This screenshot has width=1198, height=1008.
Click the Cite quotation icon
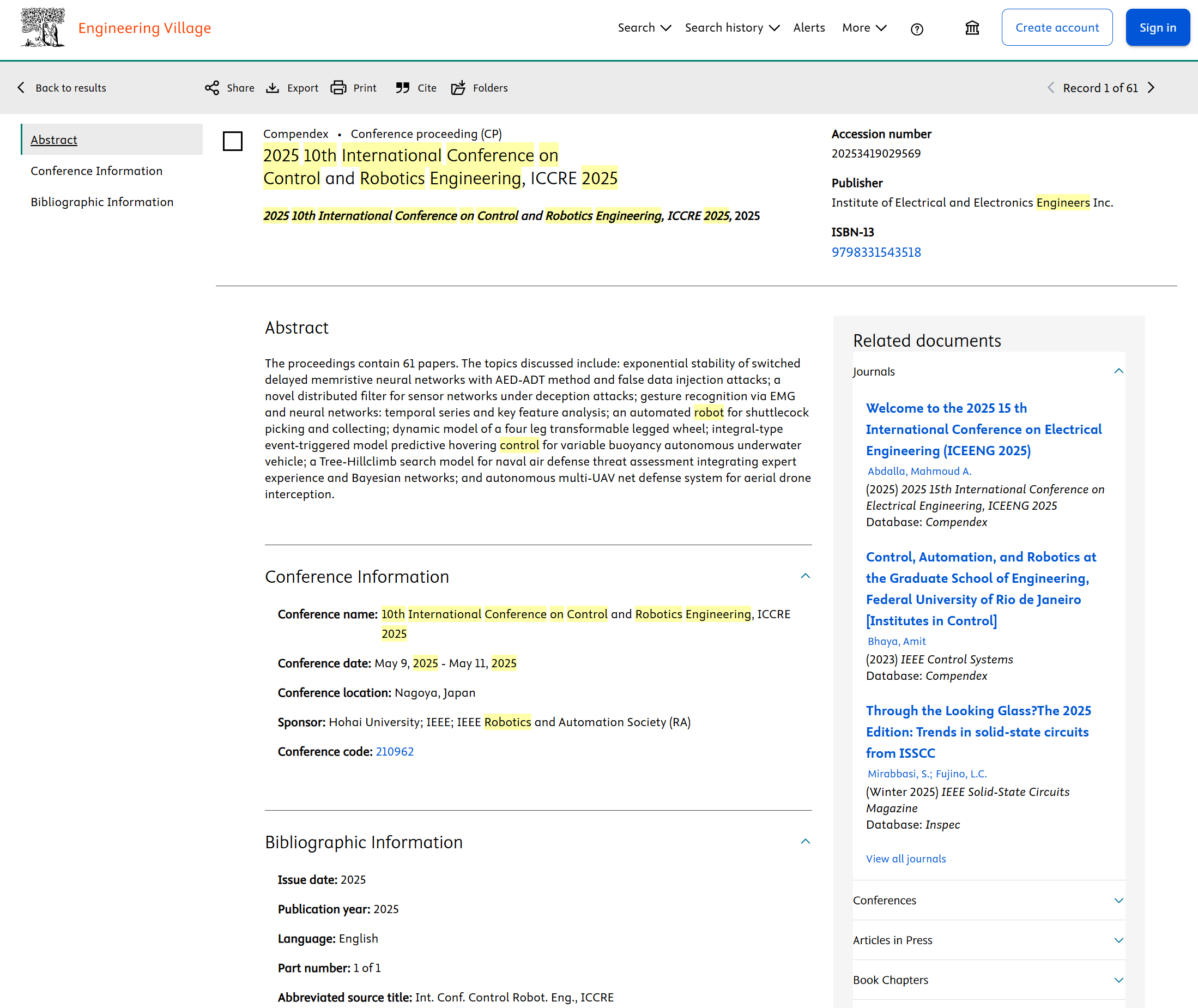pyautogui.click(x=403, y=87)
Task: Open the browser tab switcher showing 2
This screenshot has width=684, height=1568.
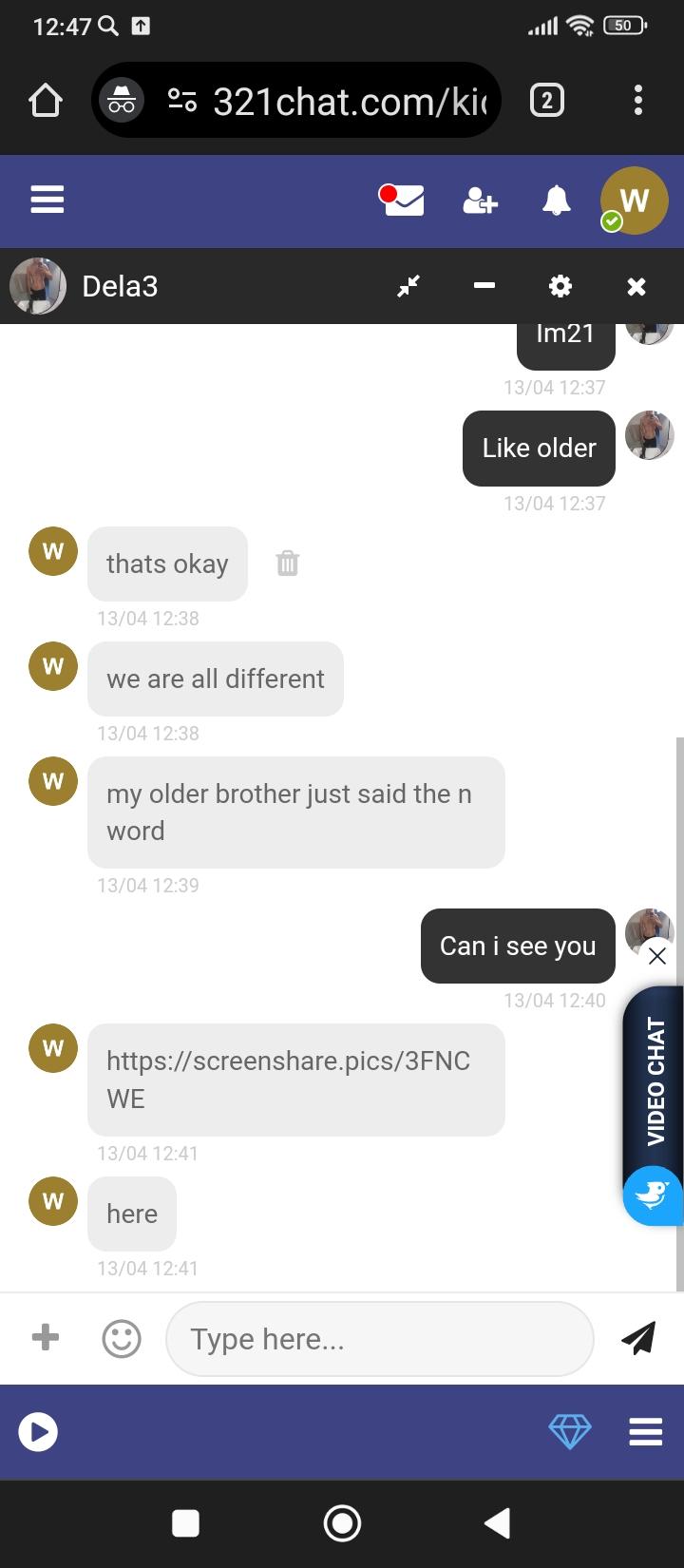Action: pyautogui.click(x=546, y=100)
......
PROBLEM DESCRIPTION → Could you repeat all of the rows above word for word, leaving the pictures out?

RESPONSE TO THE TASK →
This screenshot has width=1198, height=1008.
Click the Cite quotation icon
pyautogui.click(x=403, y=87)
Task: Open the browser tab switcher showing 2
This screenshot has width=684, height=1568.
Action: pyautogui.click(x=546, y=100)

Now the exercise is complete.